Wednesday, May 10, 2017

Health Insurance and Health Care Access Are Not Synonymous...

... and my own life story illustrates why.

In 2006, I was uninsured. No -- I wasn't shirking on an adult responsibility; instead, I had a pre-existing condition, no employer-provided coverage, and no means to pay for an individual plan at the "high-risk" rate. Thus, when I came down with an intractable infection that landed me in the hospital several times over the course of two months, I was handed a bill that totaled over $20,000. Just for a point of reference, I made about $26,000 – $30,000 a year. My hospital tab was 2/3 of my highest annual salary.

But here’s what happened next: My mother and I informed our local hospital that I could not pay their bill, and they referred me to a hospital charity set up to deal with cases like mine. This charity took a look at my income and my necessary outlays (car payment, student loan, etc.) and decided to cover 75% of my medical expenses. The remaining 25% was spread out over a few years of monthly payments.
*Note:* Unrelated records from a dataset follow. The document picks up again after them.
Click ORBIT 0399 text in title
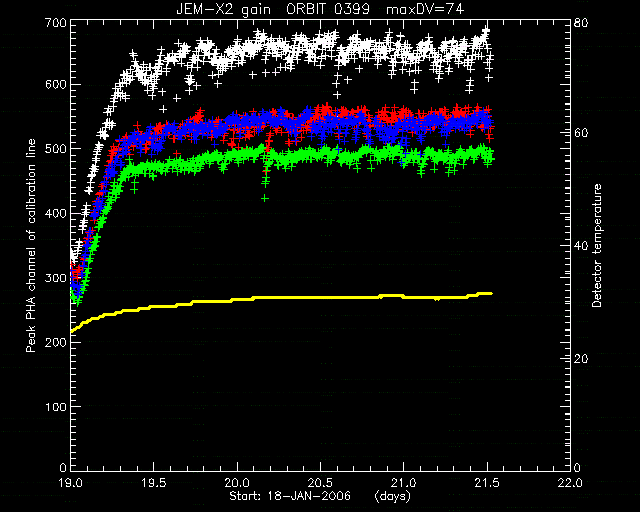This screenshot has height=512, width=640. click(328, 9)
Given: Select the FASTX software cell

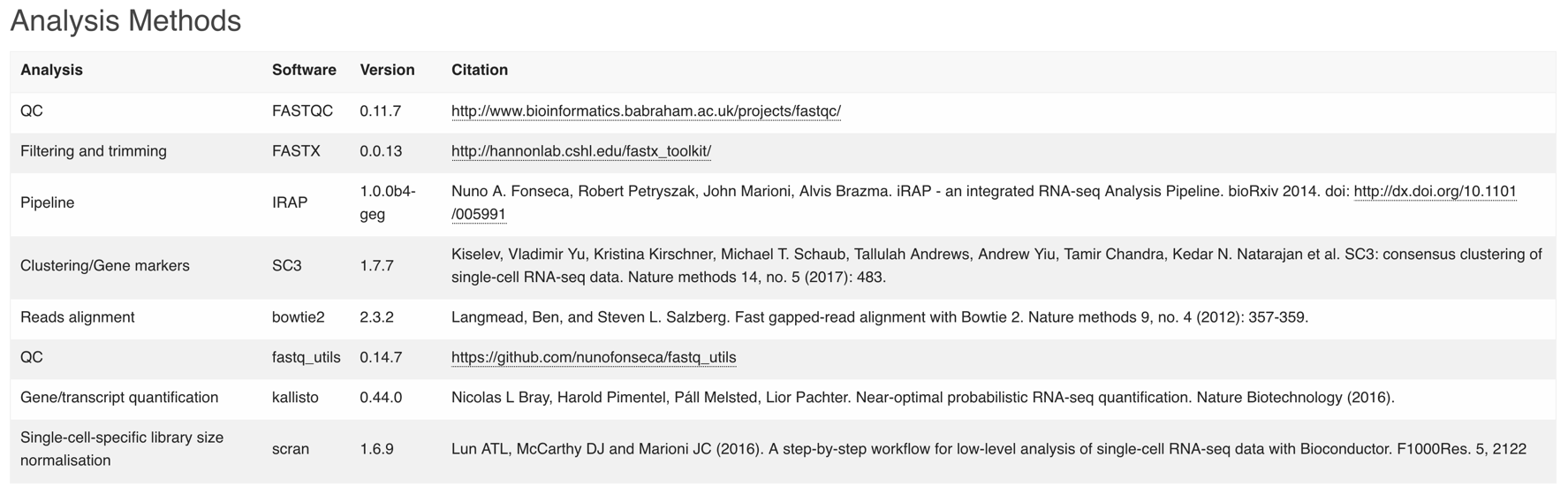Looking at the screenshot, I should coord(296,151).
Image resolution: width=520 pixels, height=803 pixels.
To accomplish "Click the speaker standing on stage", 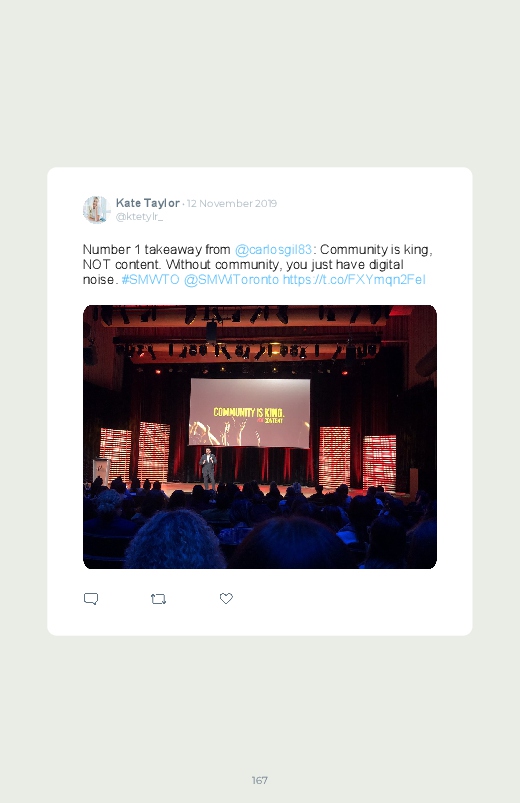I will coord(207,469).
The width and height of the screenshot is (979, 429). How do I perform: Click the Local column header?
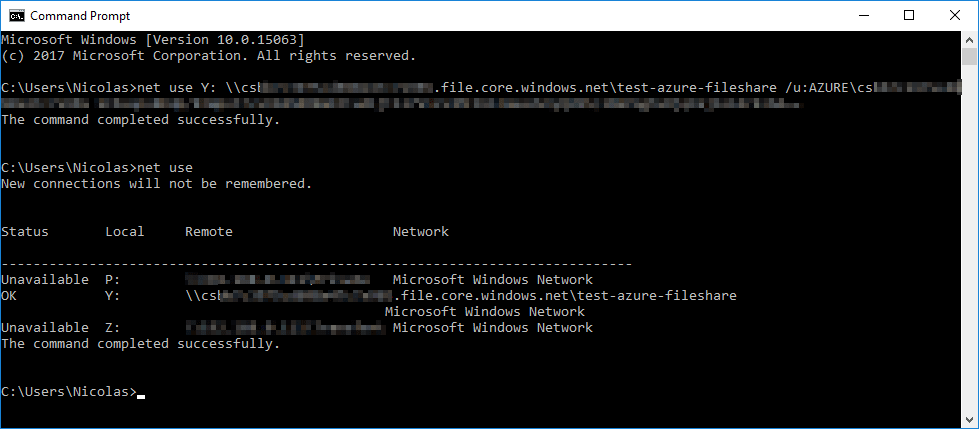coord(125,232)
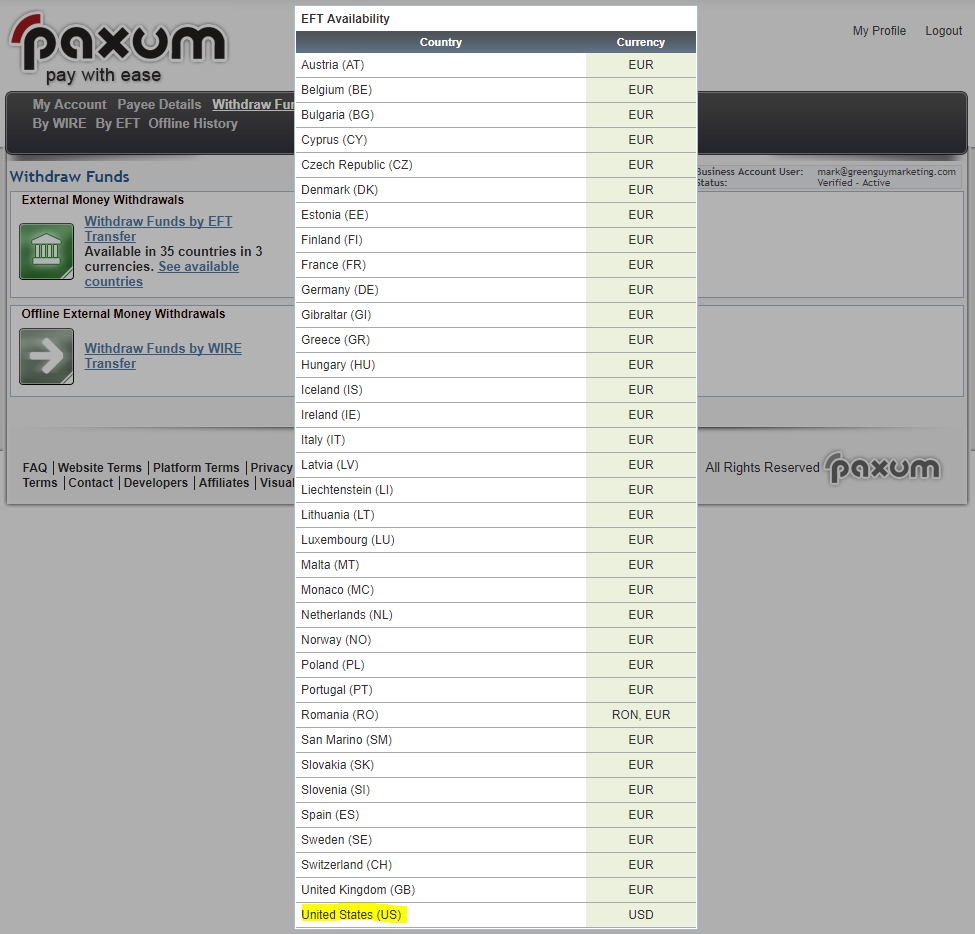Click the grey arrow wire transfer icon
This screenshot has width=975, height=934.
click(46, 356)
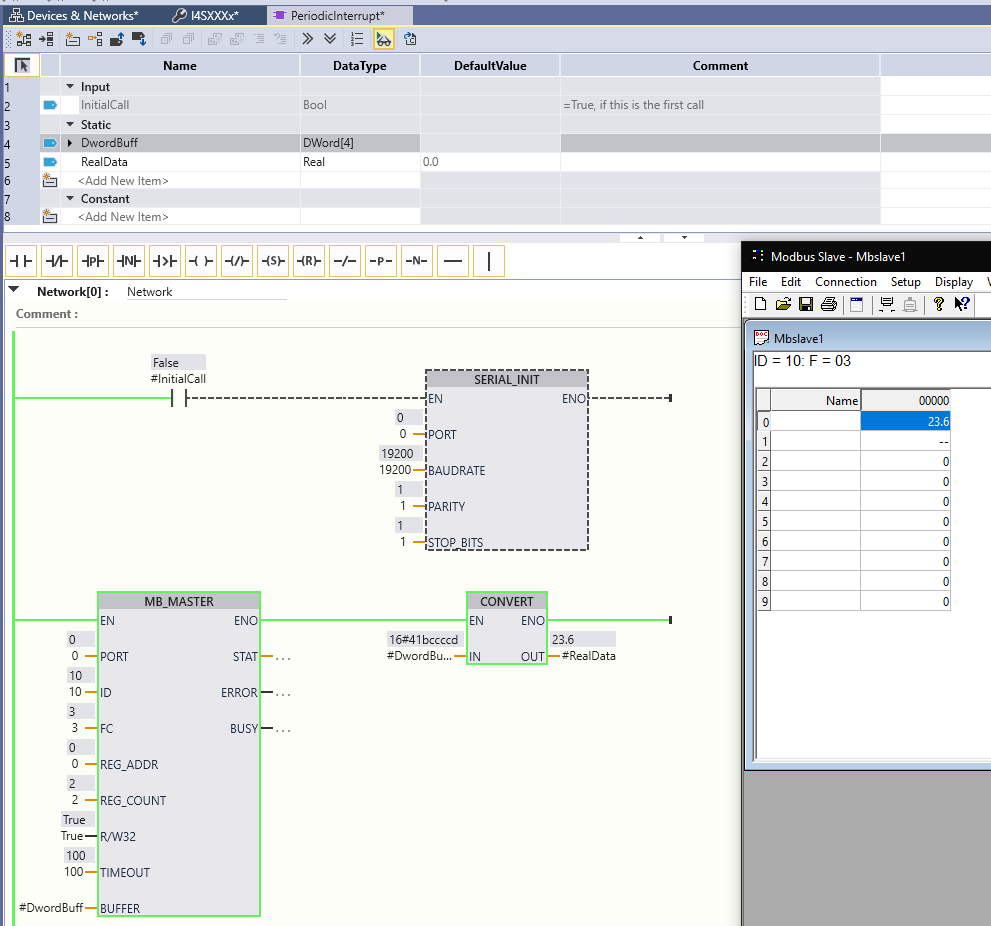This screenshot has height=926, width=991.
Task: Toggle the monitoring glasses button
Action: [384, 39]
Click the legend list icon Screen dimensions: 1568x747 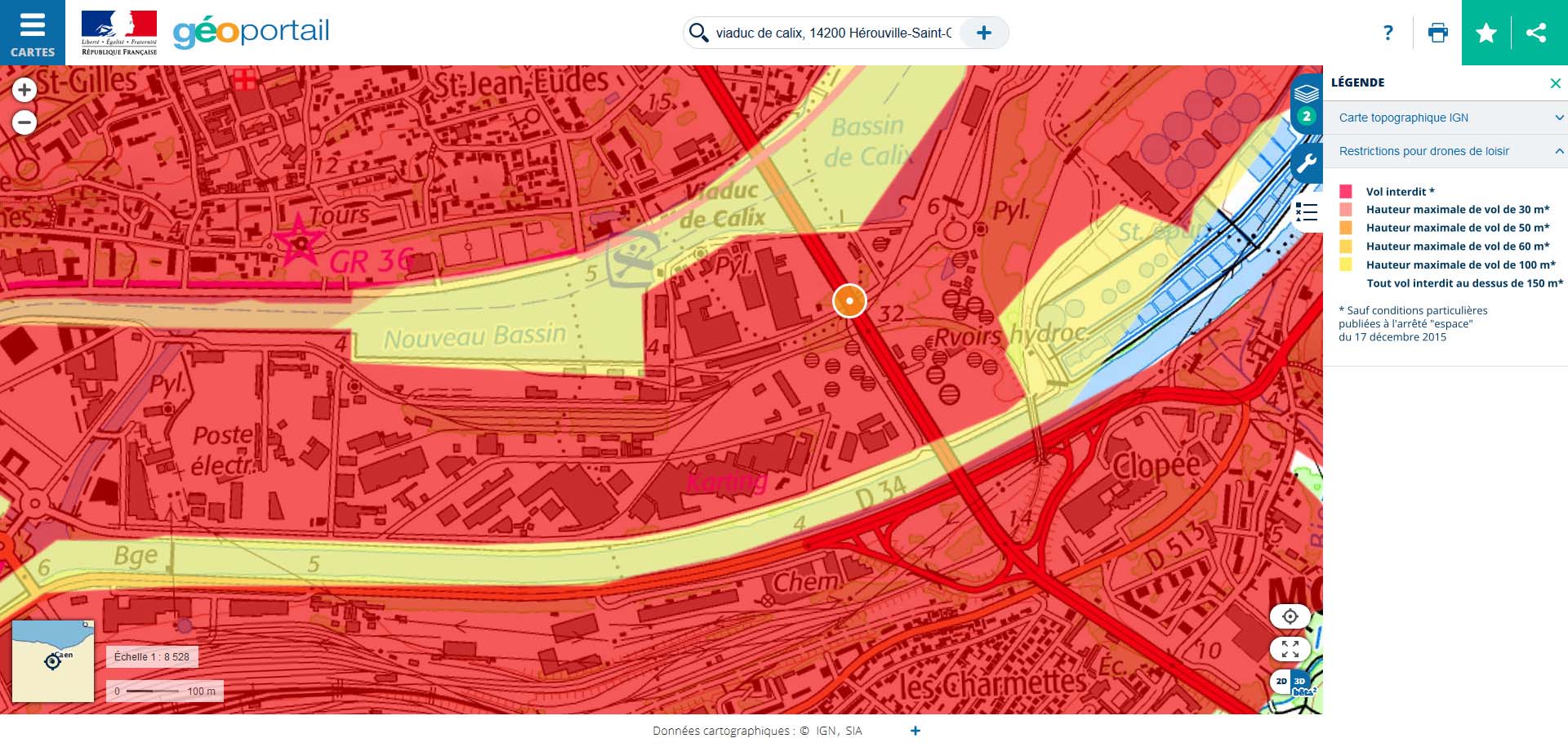pos(1307,213)
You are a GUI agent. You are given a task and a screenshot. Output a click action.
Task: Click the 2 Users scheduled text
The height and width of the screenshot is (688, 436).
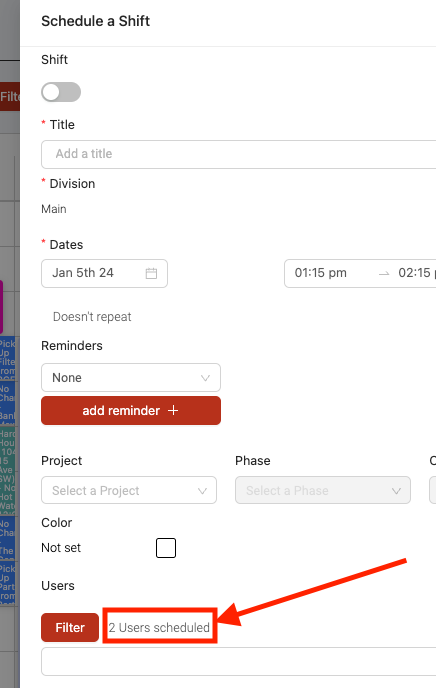coord(159,627)
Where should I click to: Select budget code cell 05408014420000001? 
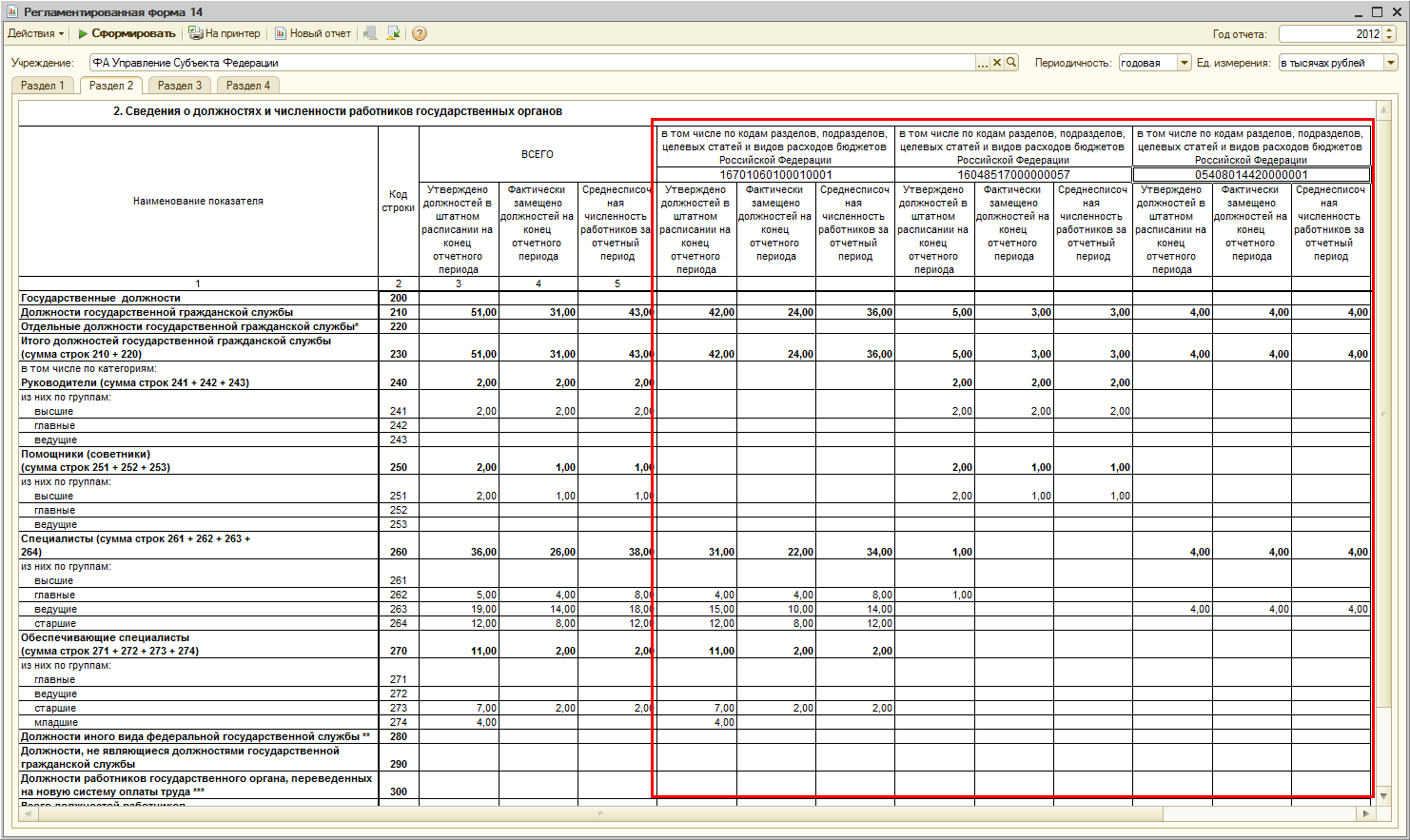click(x=1251, y=175)
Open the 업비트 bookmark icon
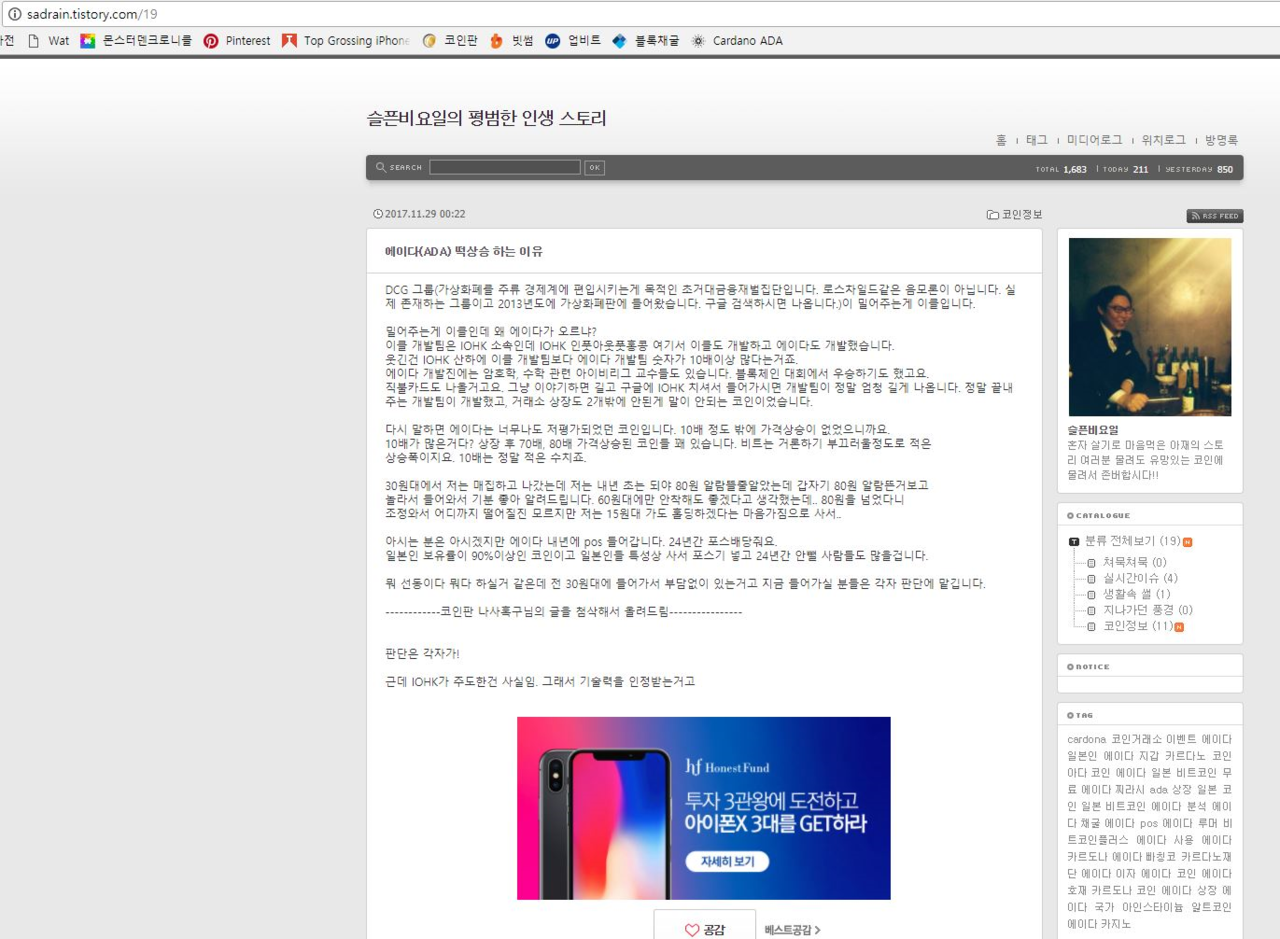The image size is (1280, 939). pyautogui.click(x=552, y=41)
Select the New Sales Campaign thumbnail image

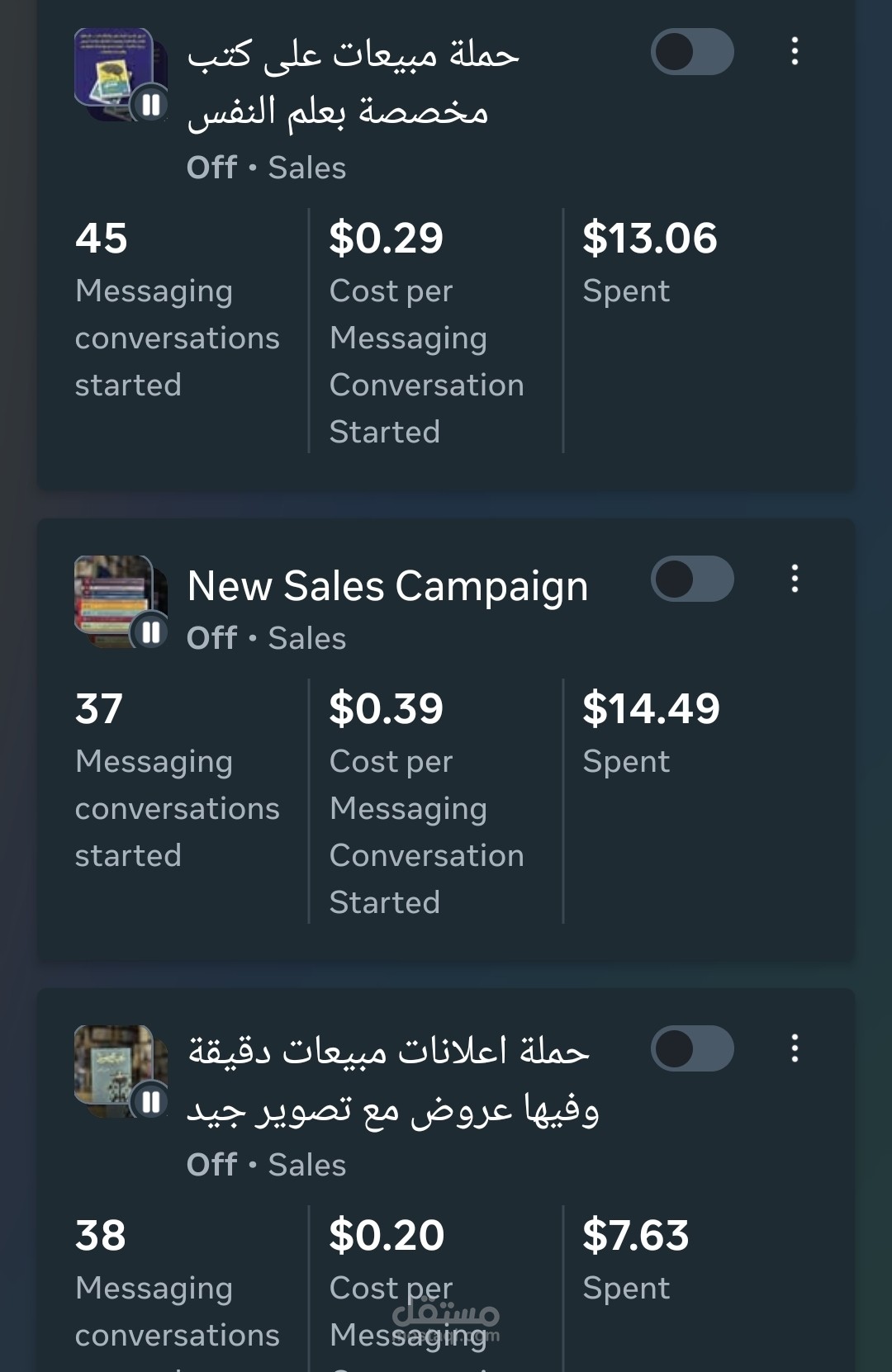click(112, 594)
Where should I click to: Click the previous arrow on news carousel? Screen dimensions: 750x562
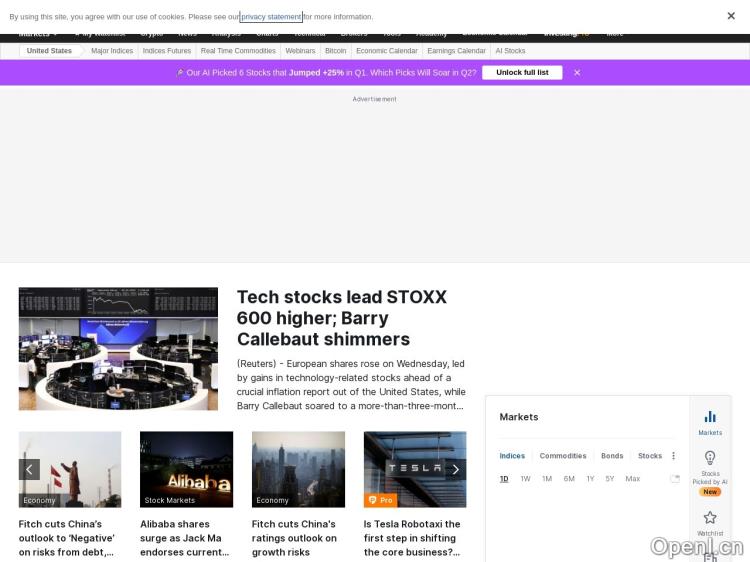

During my gap years, I was always able to access care. Not only did a voluntary organization assist me in the instance described above, but I also had an in-town rheumatologist who charged me a very reasonable "out-of-pocket" rate for office visits and an arrangement with a major pharmaceutical company that ensured I could get a very expensive biologic mailed to my house free of charge.

Fast forward to 2017. Obamacare has helped me pay for an insurance plan, and it's pretty generous on paper. Standard preventative care is fully covered, while specialist co-pays are dirt cheap. Trouble is, I can't see my in-town rheumatologist anymore. Instead, I had to start over with a specialist the next county over, and it's damnably difficult to get a convenient appointment with her because she - and my primaries too - are consistently booked solid. In short, while I am now lavishly insuredaccess is now difficult.

Here's the upshot: When crafting health care policy, we shouldn't worry about insuring everyone. That's not the real issue. The real issue is that some people are having trouble accessing medical care -- and simply roping everyone into a national insurance scheme may not actually solve that problem. Please keep this under consideration while discussing Obamacare and/or its possible replacements.